A reference for creating and maintaining effective AGENTS.md files for AI coding assistants.
Scope: This document provides general-purpose guidance applicable to any project's AGENTS.md file. It intentionally contains no project-specific details. All examples use fictional/generic codebases to illustrate patterns. When applying these guidelines, adapt the examples to your specific project's needs.
Based on analysis of 2,500+ repositories and industry best practices.
Essential sections (minimum viable AGENTS.md):
- Agent Role – Who the agent is, with prioritized principles
- Tech Stack – Technologies with versions
- Key Commands – Full syntax with flags
- Boundaries – Always / Ask First / Never
Most common mistakes:
- Vague persona ("helpful assistant")
- Commands without flags
- No boundaries section
- Prose instead of scannable lists/tables
- Not marking user-specified content that AI shouldn't modify
Rule of thumb: If you'd repeat it across sessions, put it in AGENTS.md.
- Specialist over generalist – Define a specific role, not "helpful coding assistant"
- Show, don't tell – Code examples beat prose explanations
- Actionable over descriptive – Commands with flags, not theoretical descriptions
- Boundaries are critical – Clear Always/Ask First/Never rules prevent mistakes
- Living document – Update when patterns change; tell the agent to "update AGENTS.md with..."
- Stay in sync – The file should reflect actual practices, not aspirational ones
- Progressive disclosure – Keep AGENTS.md focused; link to detailed docs for deep dives
- Self-documenting code – Write code so clear it needs no comments; refactor instead of explaining
Several naming conventions exist across different AI tools:
| File | Primary Tool | Notes |
|---|---|---|
AGENTS.md |
GitHub Copilot, Codex, Factory | Emerging standard; broad compatibility |
CLAUDE.md |
Claude Code | Anthropic's implementation |
CODEX.md |
OpenAI Codex (legacy) | Transitioning to AGENTS.md |
.cursorrules |
Cursor | Tool-specific format |
Recommendation: Use AGENTS.md for broadest compatibility across tools. If using Claude Code specifically, you can symlink CLAUDE.md → AGENTS.md to support both.

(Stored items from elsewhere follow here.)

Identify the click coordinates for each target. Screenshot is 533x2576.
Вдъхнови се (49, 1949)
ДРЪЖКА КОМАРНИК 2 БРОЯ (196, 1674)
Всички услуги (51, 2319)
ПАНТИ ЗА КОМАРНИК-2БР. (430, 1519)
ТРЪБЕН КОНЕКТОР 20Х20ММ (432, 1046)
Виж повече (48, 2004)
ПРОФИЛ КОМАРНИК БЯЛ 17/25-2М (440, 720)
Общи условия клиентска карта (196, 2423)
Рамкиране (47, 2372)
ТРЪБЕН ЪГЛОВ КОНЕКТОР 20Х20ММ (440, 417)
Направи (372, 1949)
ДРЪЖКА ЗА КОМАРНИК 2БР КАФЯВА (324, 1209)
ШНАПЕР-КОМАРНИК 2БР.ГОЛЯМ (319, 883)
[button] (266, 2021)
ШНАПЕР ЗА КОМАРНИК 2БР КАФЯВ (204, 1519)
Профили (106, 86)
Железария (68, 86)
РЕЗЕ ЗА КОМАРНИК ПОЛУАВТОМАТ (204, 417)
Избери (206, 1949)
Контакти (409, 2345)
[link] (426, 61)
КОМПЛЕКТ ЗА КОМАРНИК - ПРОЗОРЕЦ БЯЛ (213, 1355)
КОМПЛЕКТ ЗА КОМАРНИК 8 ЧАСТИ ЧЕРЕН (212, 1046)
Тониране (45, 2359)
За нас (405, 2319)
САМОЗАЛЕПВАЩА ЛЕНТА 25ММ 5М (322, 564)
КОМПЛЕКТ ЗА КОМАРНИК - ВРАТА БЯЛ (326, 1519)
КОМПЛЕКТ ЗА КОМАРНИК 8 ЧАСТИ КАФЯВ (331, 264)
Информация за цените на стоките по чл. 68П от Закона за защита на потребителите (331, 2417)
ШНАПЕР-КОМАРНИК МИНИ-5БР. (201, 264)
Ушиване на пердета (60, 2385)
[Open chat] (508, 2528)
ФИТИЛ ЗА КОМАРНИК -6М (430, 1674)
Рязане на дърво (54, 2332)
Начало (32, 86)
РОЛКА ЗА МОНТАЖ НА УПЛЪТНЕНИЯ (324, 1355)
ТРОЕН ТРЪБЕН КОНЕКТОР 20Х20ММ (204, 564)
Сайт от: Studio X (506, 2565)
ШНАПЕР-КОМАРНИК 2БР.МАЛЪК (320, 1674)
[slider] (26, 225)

# AGENTS.md – [Project Name]
## Agent Role
[Persona + priorities - what the agent IS, not just what the project is]
## Project Overview
[Mission, philosophy, tech stack with versions]
## Key Commands
[Executable commands with flags, grouped by category]
## Architecture
[System design, data flow, key patterns with code examples]
## Code Style & Conventions
[Real examples of good patterns; emphasize self-documenting code over comments]
## Testing Strategy
[Framework, coverage requirements, expectations]
## Boundaries
[Three-tier: Always / Ask First / Never]
## User-Specified Content
[Sections explicitly marked as human-authored; AI agents must not modify]
## Critical Files
[Entry points and key files to understand; use file:line format for navigation]
## Common Pitfalls
[Symptom → Cause → Fix format]
## When You're Stuck
[Debugging steps and escalation paths]
Not every section is required. Start with Agent Role, Tech Stack, Commands, and Boundaries, then expand as needed.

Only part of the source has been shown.